• [EXCERPTED DATA]:

▶

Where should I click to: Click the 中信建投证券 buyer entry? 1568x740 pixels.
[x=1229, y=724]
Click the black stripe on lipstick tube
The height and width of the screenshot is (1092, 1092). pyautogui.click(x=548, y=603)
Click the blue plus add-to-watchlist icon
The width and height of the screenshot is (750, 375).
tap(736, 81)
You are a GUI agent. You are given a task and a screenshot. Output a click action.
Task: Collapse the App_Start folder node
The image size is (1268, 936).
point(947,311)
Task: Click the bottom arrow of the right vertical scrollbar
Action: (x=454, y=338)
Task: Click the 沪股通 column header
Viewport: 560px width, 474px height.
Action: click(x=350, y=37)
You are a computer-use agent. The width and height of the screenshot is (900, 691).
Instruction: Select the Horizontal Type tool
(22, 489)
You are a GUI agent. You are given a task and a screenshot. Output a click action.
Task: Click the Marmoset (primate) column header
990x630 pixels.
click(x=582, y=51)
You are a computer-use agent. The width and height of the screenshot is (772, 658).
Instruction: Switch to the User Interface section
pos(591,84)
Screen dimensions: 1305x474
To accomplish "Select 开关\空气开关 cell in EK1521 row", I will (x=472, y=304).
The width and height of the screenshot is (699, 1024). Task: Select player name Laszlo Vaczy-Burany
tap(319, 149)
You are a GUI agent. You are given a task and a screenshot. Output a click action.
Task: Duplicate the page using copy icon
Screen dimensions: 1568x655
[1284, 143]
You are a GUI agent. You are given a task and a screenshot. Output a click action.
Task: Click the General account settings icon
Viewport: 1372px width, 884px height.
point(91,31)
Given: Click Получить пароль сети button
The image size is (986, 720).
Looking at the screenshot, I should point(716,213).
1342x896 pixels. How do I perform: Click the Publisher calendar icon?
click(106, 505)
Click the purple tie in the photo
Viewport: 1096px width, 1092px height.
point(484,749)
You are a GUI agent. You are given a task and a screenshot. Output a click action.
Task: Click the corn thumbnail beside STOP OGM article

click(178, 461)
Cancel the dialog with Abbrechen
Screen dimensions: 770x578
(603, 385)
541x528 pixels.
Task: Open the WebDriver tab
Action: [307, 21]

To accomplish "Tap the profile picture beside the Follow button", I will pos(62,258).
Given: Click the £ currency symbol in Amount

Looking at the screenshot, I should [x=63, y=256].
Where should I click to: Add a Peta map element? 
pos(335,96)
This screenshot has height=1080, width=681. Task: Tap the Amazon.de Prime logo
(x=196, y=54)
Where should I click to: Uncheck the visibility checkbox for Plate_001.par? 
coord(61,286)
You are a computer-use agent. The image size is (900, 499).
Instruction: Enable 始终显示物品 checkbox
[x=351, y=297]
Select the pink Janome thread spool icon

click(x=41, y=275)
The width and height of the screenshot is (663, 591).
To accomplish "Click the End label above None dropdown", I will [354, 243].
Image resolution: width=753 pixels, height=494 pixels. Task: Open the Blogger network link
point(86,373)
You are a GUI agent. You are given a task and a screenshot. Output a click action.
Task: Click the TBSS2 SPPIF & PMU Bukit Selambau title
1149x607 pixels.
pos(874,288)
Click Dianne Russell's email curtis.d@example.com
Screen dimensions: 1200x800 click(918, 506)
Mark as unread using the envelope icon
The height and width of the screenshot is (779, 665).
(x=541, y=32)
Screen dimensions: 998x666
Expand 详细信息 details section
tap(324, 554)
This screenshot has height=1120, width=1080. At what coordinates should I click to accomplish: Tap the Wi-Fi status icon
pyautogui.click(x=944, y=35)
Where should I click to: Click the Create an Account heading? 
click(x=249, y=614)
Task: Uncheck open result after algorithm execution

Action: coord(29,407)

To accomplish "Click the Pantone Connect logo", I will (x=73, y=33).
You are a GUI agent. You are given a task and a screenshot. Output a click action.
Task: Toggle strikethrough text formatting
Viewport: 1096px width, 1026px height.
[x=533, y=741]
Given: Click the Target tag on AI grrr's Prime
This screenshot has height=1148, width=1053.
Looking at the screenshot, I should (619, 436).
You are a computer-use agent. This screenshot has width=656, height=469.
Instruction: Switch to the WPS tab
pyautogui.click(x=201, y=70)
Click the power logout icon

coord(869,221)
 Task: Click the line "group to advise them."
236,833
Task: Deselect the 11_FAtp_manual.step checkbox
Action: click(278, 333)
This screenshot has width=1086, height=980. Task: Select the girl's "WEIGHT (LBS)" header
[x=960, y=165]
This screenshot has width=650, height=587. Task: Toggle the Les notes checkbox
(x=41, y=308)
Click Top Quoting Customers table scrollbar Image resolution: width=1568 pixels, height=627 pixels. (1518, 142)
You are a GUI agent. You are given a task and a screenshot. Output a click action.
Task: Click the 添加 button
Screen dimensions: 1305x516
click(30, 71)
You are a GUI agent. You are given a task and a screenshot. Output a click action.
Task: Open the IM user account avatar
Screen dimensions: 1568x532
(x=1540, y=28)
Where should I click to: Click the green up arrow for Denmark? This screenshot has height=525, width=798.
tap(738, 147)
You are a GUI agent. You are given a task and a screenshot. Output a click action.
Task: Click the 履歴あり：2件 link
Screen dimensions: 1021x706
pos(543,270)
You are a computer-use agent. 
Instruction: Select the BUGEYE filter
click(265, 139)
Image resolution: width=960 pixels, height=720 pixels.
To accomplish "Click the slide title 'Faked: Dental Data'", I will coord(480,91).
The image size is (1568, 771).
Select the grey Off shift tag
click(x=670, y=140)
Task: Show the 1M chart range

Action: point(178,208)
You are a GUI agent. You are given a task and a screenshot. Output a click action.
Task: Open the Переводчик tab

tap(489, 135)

◀

• [WORK TO BE COMPLETED]:
Give the entries again exactly as they stand.

• [EXERCISE OUTPUT]:
Where should I click to: Click the 中信建投证券 buyer entry? 1568x740 pixels.
[x=1229, y=724]
Click the black stripe on lipstick tube
The height and width of the screenshot is (1092, 1092). pyautogui.click(x=548, y=603)
Click the blue plus add-to-watchlist icon
The width and height of the screenshot is (750, 375).
tap(736, 81)
You are a GUI agent. You are given a task and a screenshot. Output a click action.
Task: Collapse the App_Start folder node
The image size is (1268, 936).
point(947,311)
Task: Click the bottom arrow of the right vertical scrollbar
Action: (x=454, y=338)
Task: Click the 沪股通 column header
Viewport: 560px width, 474px height.
Action: click(x=350, y=37)
You are a computer-use agent. The width and height of the screenshot is (900, 691).
Instruction: Select the Horizontal Type tool
(22, 489)
You are a GUI agent. You are given a task and a screenshot. Output a click action.
Task: Click the Marmoset (primate) column header
990x630 pixels.
click(x=582, y=51)
You are a computer-use agent. The width and height of the screenshot is (772, 658).
Instruction: Switch to the User Interface section
pos(591,84)
Screen dimensions: 1305x474
To accomplish "Select 开关\空气开关 cell in EK1521 row", I will (x=472, y=304).
The width and height of the screenshot is (699, 1024). Task: Select player name Laszlo Vaczy-Burany
tap(319, 149)
You are a GUI agent. You are given a task and a screenshot. Output a click action.
Task: Duplicate the page using copy icon
Screen dimensions: 1568x655
[1284, 143]
You are a GUI agent. You are given a task and a screenshot. Output a click action.
Task: Click the General account settings icon
Viewport: 1372px width, 884px height.
point(91,31)
Given: Click Получить пароль сети button
The image size is (986, 720).
Looking at the screenshot, I should point(716,213).
1342x896 pixels. How do I perform: Click the Publisher calendar icon?
click(106, 505)
Click the purple tie in the photo
Viewport: 1096px width, 1092px height.
point(484,749)
You are a GUI agent. You are given a task and a screenshot. Output a click action.
Task: Click the corn thumbnail beside STOP OGM article

click(178, 461)
Cancel the dialog with Abbrechen
Screen dimensions: 770x578
(603, 385)
541x528 pixels.
Task: Open the WebDriver tab
Action: [307, 21]

To accomplish "Tap the profile picture beside the Follow button", I will pos(62,258).
Given: Click the £ currency symbol in Amount

Looking at the screenshot, I should [x=63, y=256].
Where should I click to: Add a Peta map element? 
pos(335,96)
This screenshot has height=1080, width=681. Task: Tap the Amazon.de Prime logo
(x=196, y=54)
Where should I click to: Uncheck the visibility checkbox for Plate_001.par? 
coord(61,286)
You are a computer-use agent. The image size is (900, 499).
Instruction: Enable 始终显示物品 checkbox
[x=351, y=297]
Select the pink Janome thread spool icon

click(x=41, y=275)
The width and height of the screenshot is (663, 591).
To accomplish "Click the End label above None dropdown", I will [354, 243].
Image resolution: width=753 pixels, height=494 pixels. Task: Open the Blogger network link
point(86,373)
You are a GUI agent. You are given a task and a screenshot. Output a click action.
Task: Click the TBSS2 SPPIF & PMU Bukit Selambau title
1149x607 pixels.
pos(874,288)
Click Dianne Russell's email curtis.d@example.com
Screen dimensions: 1200x800 click(918, 506)
Mark as unread using the envelope icon
The height and width of the screenshot is (779, 665).
(x=541, y=32)
Screen dimensions: 998x666
Expand 详细信息 details section
tap(324, 554)
This screenshot has height=1120, width=1080. At what coordinates should I click to accomplish: Tap the Wi-Fi status icon
pyautogui.click(x=944, y=35)
Where should I click to: Click the Create an Account heading? 
click(x=249, y=614)
Task: Uncheck open result after algorithm execution

Action: coord(29,407)

To accomplish "Click the Pantone Connect logo", I will (x=73, y=33).
You are a GUI agent. You are given a task and a screenshot. Output a click action.
Task: Toggle strikethrough text formatting
Viewport: 1096px width, 1026px height.
[x=533, y=741]
Given: Click the Target tag on AI grrr's Prime
This screenshot has height=1148, width=1053.
Looking at the screenshot, I should (619, 436).
You are a computer-use agent. This screenshot has width=656, height=469.
Instruction: Switch to the WPS tab
pyautogui.click(x=201, y=70)
Click the power logout icon

coord(869,221)
 Task: Click the line "group to advise them."
236,833
Task: Deselect the 11_FAtp_manual.step checkbox
Action: click(278, 333)
This screenshot has width=1086, height=980. Task: Select the girl's "WEIGHT (LBS)" header
[x=960, y=165]
This screenshot has width=650, height=587. Task: Toggle the Les notes checkbox
(x=41, y=308)
Click Top Quoting Customers table scrollbar Image resolution: width=1568 pixels, height=627 pixels. (1518, 142)
You are a GUI agent. You are given a task and a screenshot. Output a click action.
Task: Click the 添加 button
Screen dimensions: 1305x516
click(30, 71)
You are a GUI agent. You are given a task and a screenshot. Output a click action.
Task: Open the IM user account avatar
Screen dimensions: 1568x532
(x=1540, y=28)
Where should I click to: Click the green up arrow for Denmark? This screenshot has height=525, width=798.
tap(738, 147)
You are a GUI agent. You are given a task and a screenshot. Output a click action.
Task: Click the 履歴あり：2件 link
Screen dimensions: 1021x706
pos(543,270)
You are a computer-use agent. 
Instruction: Select the BUGEYE filter
click(265, 139)
Image resolution: width=960 pixels, height=720 pixels.
To accomplish "Click the slide title 'Faked: Dental Data'", I will coord(480,91).
The image size is (1568, 771).
Select the grey Off shift tag
click(x=670, y=140)
Task: Show the 1M chart range

Action: point(178,208)
You are a GUI agent. You are given a task and a screenshot. Output a click action.
Task: Open the Переводчик tab

tap(489, 135)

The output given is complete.